> **Work request**:
Every line below from the one with "Instruction: Click the 結果 step in the sidebar" through the one with "Screen dimensions: 1024x576" is to be repeated exactly, with no picture among them.

> **Exercise data**:
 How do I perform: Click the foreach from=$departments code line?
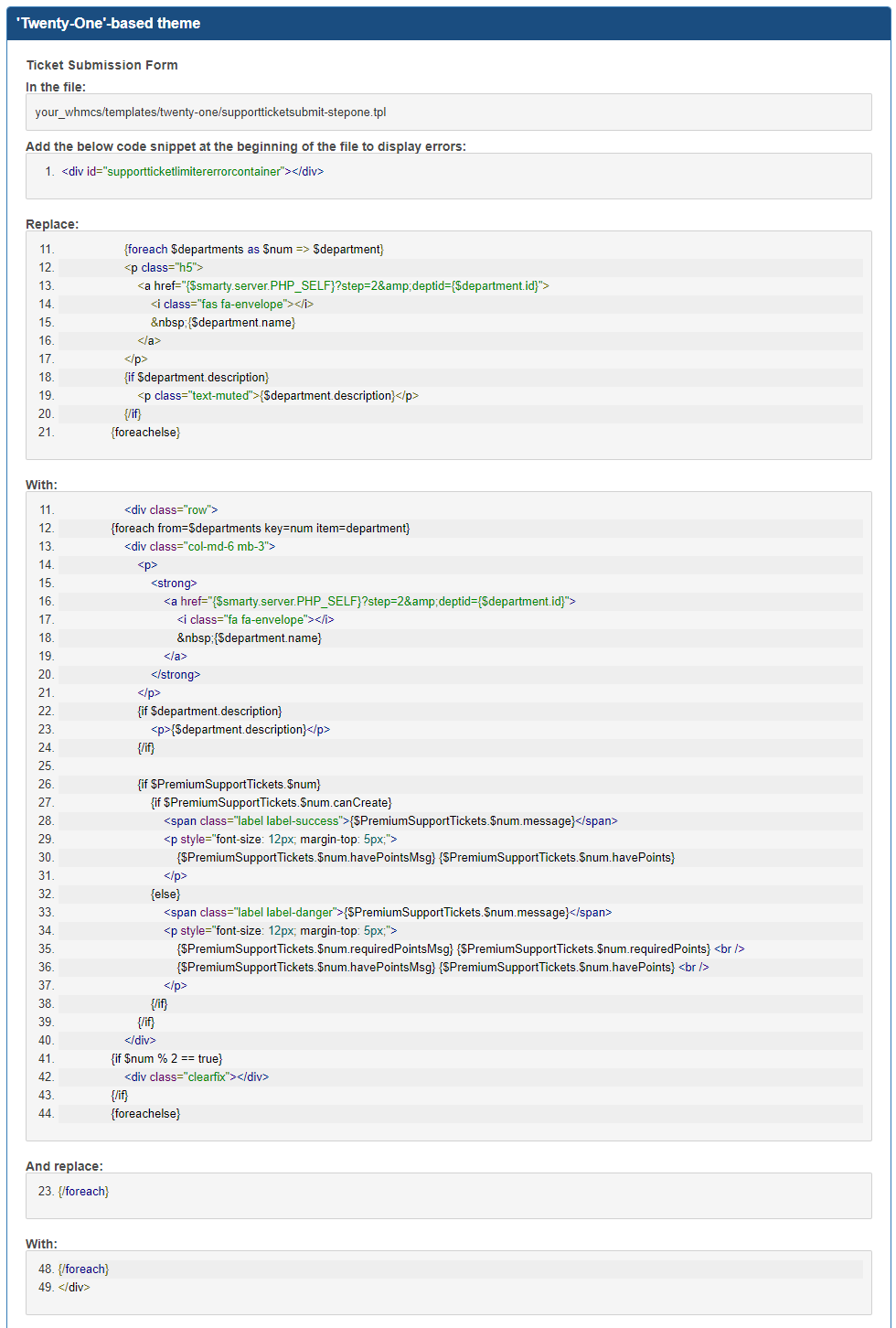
---
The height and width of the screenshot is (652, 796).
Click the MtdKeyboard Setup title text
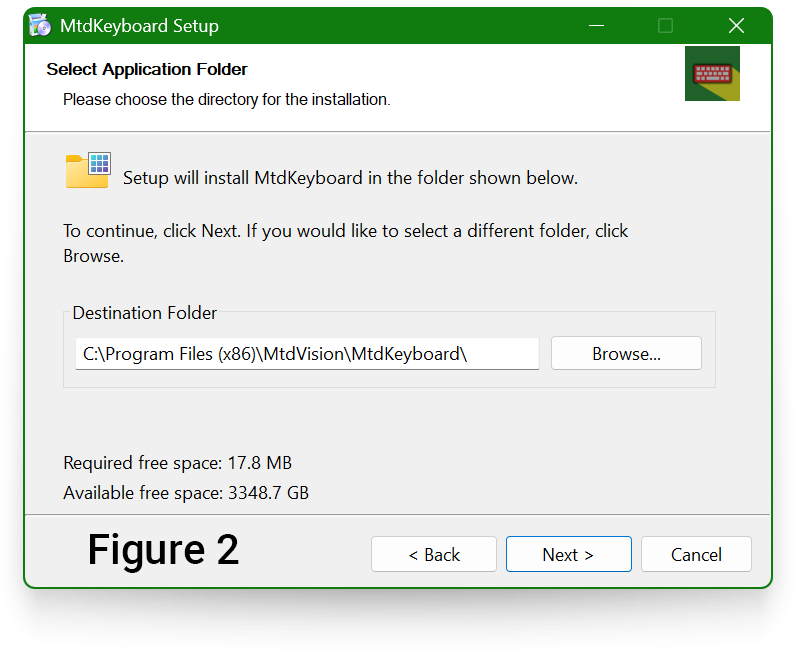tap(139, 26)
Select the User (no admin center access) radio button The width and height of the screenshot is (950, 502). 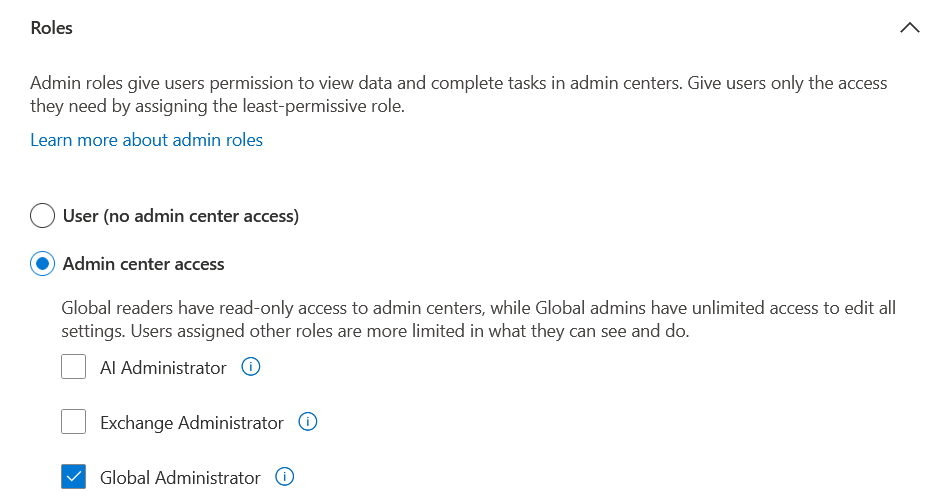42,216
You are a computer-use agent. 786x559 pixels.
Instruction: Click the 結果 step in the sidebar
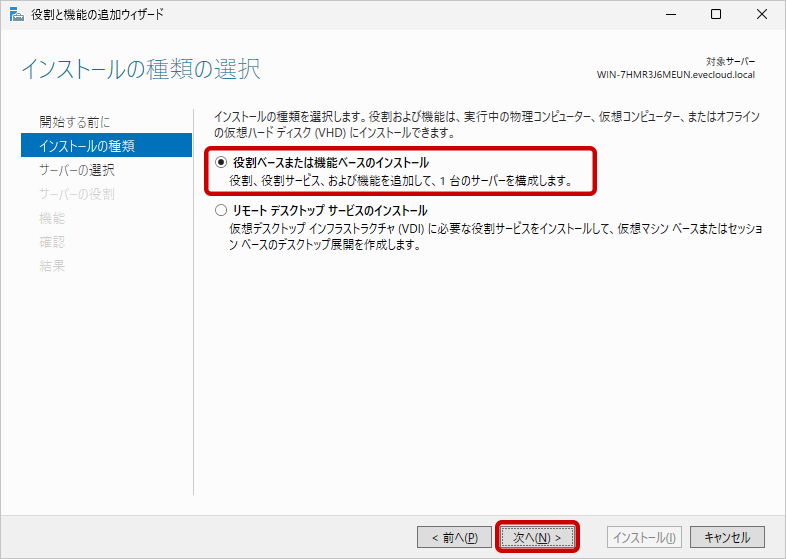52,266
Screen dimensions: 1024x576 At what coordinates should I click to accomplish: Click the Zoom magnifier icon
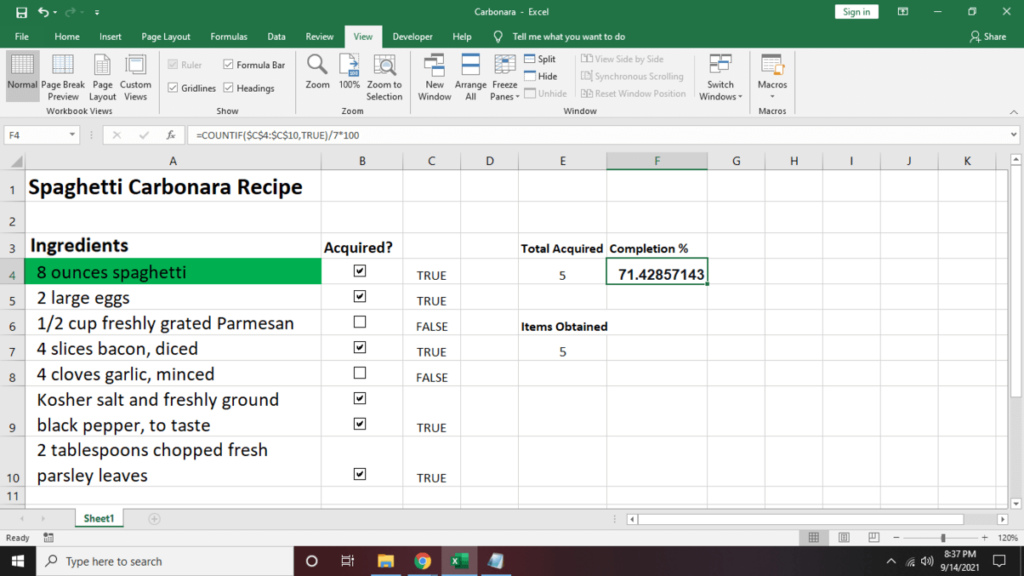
* * *
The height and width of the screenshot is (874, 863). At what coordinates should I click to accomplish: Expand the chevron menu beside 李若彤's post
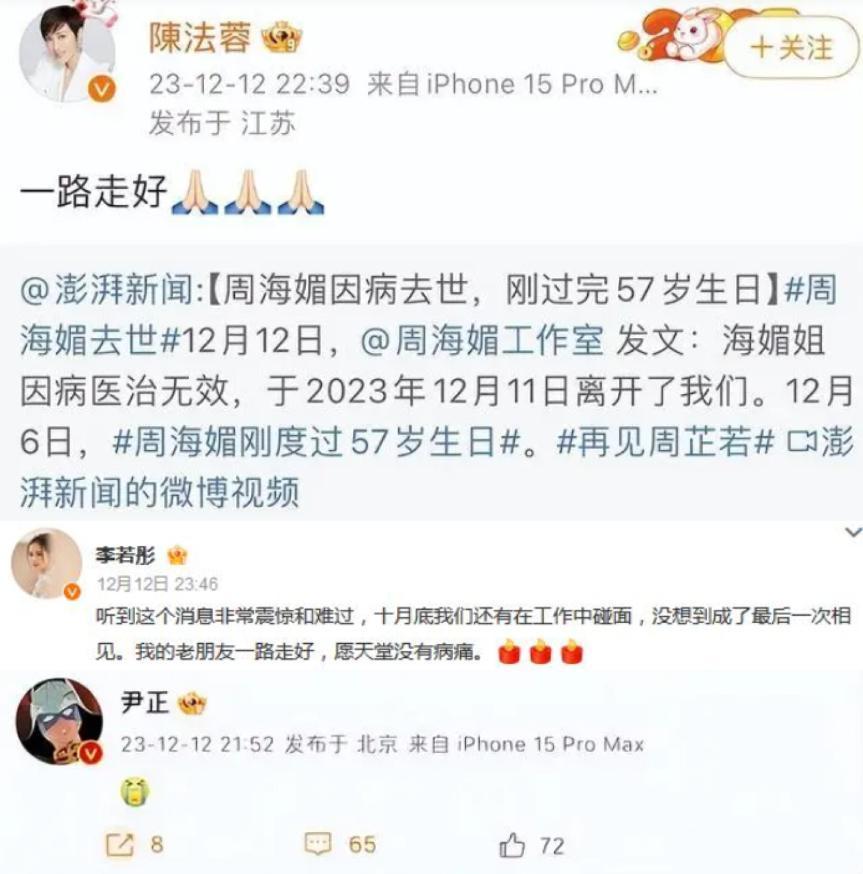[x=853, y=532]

> **Exercise response**:
Instruction: Click the 結果 step in the sidebar
52,266
Screen dimensions: 1024x576 At what coordinates should I click to accomplish: Click the Zoom magnifier icon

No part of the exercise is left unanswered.